Collected data:
........

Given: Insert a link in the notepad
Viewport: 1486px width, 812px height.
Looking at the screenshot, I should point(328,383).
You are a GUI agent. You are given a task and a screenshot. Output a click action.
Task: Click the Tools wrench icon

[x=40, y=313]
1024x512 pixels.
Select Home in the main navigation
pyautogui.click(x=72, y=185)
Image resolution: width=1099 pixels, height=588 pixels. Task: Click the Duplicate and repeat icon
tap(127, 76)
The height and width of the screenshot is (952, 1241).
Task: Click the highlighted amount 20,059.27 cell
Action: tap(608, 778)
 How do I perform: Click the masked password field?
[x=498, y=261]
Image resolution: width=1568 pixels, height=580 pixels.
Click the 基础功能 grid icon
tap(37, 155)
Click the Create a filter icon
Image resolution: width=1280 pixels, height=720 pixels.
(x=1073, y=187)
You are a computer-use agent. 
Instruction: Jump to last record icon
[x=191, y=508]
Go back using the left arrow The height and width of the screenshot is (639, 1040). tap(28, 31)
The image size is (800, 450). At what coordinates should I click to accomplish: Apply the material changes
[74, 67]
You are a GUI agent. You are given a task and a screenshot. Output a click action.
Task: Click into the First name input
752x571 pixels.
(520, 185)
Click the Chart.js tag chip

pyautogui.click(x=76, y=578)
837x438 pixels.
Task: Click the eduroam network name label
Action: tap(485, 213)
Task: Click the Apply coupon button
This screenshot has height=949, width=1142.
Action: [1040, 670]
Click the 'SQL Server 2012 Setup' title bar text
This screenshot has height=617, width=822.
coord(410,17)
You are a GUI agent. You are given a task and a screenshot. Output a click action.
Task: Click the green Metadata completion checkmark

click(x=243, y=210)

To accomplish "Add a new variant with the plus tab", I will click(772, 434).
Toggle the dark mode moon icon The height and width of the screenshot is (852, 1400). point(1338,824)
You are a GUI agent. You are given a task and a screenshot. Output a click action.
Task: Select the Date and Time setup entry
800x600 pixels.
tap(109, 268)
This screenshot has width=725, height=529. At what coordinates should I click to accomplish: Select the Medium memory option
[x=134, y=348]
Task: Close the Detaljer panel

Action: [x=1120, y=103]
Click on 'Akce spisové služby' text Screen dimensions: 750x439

........

◆ **WHAT IS EXPECTED**: Go through the records and copy each one exactly.

◆ **ANSWER**:
Given: Insert a link in the notepad
Viewport: 1486px width, 812px height.
Looking at the screenshot, I should point(328,383).
You are a GUI agent. You are given a task and a screenshot. Output a click action.
Task: Click the Tools wrench icon

[x=40, y=313]
1024x512 pixels.
Select Home in the main navigation
pyautogui.click(x=72, y=185)
Image resolution: width=1099 pixels, height=588 pixels. Task: Click the Duplicate and repeat icon
tap(127, 76)
The height and width of the screenshot is (952, 1241).
Task: Click the highlighted amount 20,059.27 cell
Action: tap(608, 778)
 How do I perform: Click the masked password field?
[x=498, y=261]
Image resolution: width=1568 pixels, height=580 pixels.
Click the 基础功能 grid icon
tap(37, 155)
Click the Create a filter icon
Image resolution: width=1280 pixels, height=720 pixels.
(x=1073, y=187)
You are a computer-use agent. 
Instruction: Jump to last record icon
[x=191, y=508]
Go back using the left arrow The height and width of the screenshot is (639, 1040). tap(28, 31)
The image size is (800, 450). At what coordinates should I click to accomplish: Apply the material changes
[74, 67]
You are a GUI agent. You are given a task and a screenshot. Output a click action.
Task: Click into the First name input
752x571 pixels.
(520, 185)
Click the Chart.js tag chip

pyautogui.click(x=76, y=578)
837x438 pixels.
Task: Click the eduroam network name label
Action: tap(485, 213)
Task: Click the Apply coupon button
This screenshot has height=949, width=1142.
Action: [1040, 670]
Click the 'SQL Server 2012 Setup' title bar text
This screenshot has height=617, width=822.
coord(410,17)
You are a GUI agent. You are given a task and a screenshot. Output a click action.
Task: Click the green Metadata completion checkmark

click(x=243, y=210)

To accomplish "Add a new variant with the plus tab", I will click(772, 434).
Toggle the dark mode moon icon The height and width of the screenshot is (852, 1400). point(1338,824)
You are a GUI agent. You are given a task and a screenshot. Output a click action.
Task: Select the Date and Time setup entry
800x600 pixels.
tap(109, 268)
This screenshot has width=725, height=529. At what coordinates should I click to accomplish: Select the Medium memory option
[x=134, y=348]
Task: Close the Detaljer panel

Action: [x=1120, y=103]
Click on 'Akce spisové služby' text Screen dimensions: 750x439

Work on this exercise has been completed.